--- START OF Excerpt ---

# Garage Sale Score



## dlane (Jan 31, 2016)

Got a bunch of good stuff , to dark for pics now , I'll post pics tomorrow , stuff still in truck
Brown&sharpe best test .0005 dti , $10.
Mitutoyo depth mic set , in box $10.
Mini Wilton 2" bullet vice with brass slip on soft jaws $20.
New 2" Swiss echelon mic in sealed bag & box $10.
Deburing set/system  bunch of pieces in box " nice" $10.
Shiney Letter drill set in hout index $10.
6 USA crescent wrenches dif sizes $ 6.
VS - high ,low - Reversing gear reduction motor $20. Nice
Hanging motor like a dermal , with vs foot pedal $10. It's a nice one
Kennedy end hanging box ? 7 drawer $30. Wanted to put it under 10L but it's to tall
$ 136. All USA , Swiss,German Japanese made items ,This is what I remember at the moment I'm sure there's more , going back tomorrow for some end mills and any thing I might've missed he was trying to close up , pics tomorrow


----------



## marcusp323 (Jan 31, 2016)

Cool beans. Haven't seen a sale like that around here in a few years. There will be more!!


----------



## Bob Korves (Jan 31, 2016)

Incredible haul, Derrick.  It didn't happen until we see the pics.


----------



## dlane (Jan 31, 2016)

--- END OF Excerpt ---
--- START OF Extracted information ---

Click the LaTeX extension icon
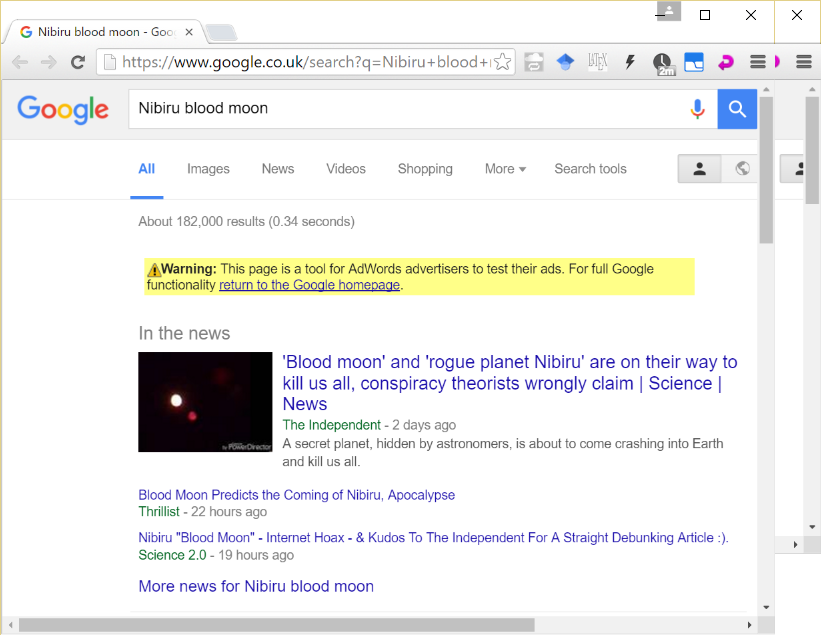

--- END OF Extracted information ---
--- START OF Extracted information ---

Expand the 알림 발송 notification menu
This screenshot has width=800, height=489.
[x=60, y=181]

--- END OF Extracted information ---
--- START OF Extracted information ---

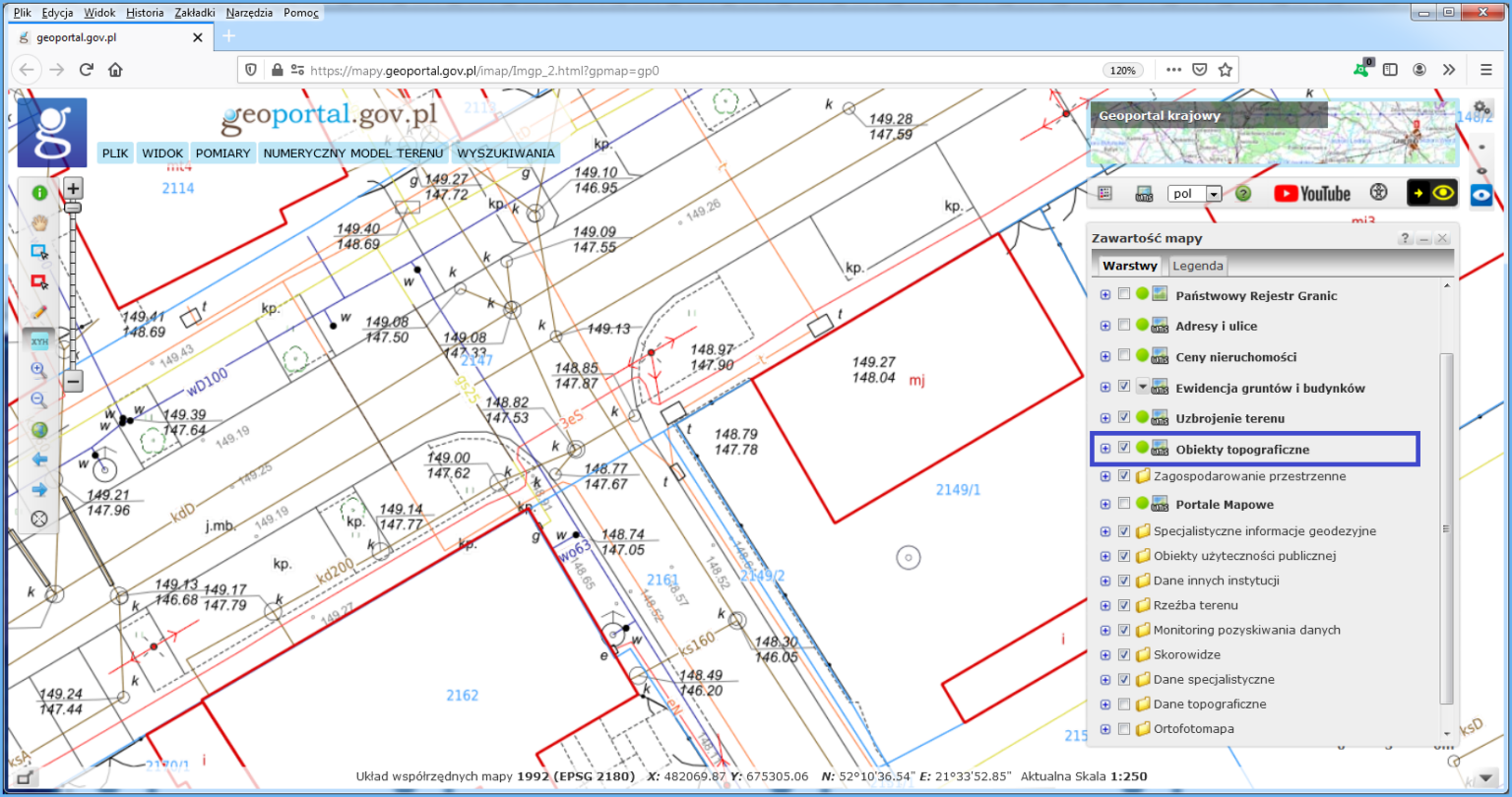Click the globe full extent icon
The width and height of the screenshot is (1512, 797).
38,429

--- END OF Extracted information ---

→ Requirements:
1. Say whether each statement agrees with the garage sale thread, answering yes or no and quoting the words from the thread that decide it. (a) The Mitutoyo depth mic set sold for $10. (b) The Kennedy box fit under the 10L. (c) The seller planned to go back for end mills.
2. Carry on the garage sale thread from the point where it stops.

→ Exercise responses:
1.
(a) Yes: "Mitutoyo depth mic set , in box $10."
(b) No: "Wanted to put it under 10L but it's to tall"
(c) Yes: "going back tomorrow for some end mills"

2.
'And here they are



	

		
			
		

		
	
 The thing top left in box is a angle finder "Swiss", next to the best test is a deal you put on glasses with two lenses,the reduction motor is 1/4hp hi-lo- vs -fr.controled by the box,the Kennedy is six drawers , next to it is a debur set 





	

		
			
		

		
	
Nice new mic


	

		
			
		

		
	
 That's it for now


----------



## FOMOGO (Jan 31, 2016)

I'd say you hit the jackpot. Some very nice stuff there. Mike


----------



## Bob Korves (Jan 31, 2016)

We believe you now!  Great stuff!  But you still suck...   8^)


----------



## kd4gij (Jan 31, 2016)

Ok that is it and


----------



## dlane (Feb 1, 2016)

So I picked up 1-10 mm drills in 1/2 mm inc. two indexes  no name but there good ones,for HSS,
most unused ,the used ones were upside down, shanks not bad  , $30.
I know it didn't happen, no pics.
End mills go with his mill/drill/lathe  Smitey ?  He wants 2k for all or 0.
The Kennedy box is like new now !


----------



## uncle harry (Feb 1, 2016)

dlane said:


> 'And here they are
> 
> View attachment 120825
> 
> ...



Congratulations ! (Hate...envy...hate...envy) just kidding.


----------



## chips&more (Feb 1, 2016)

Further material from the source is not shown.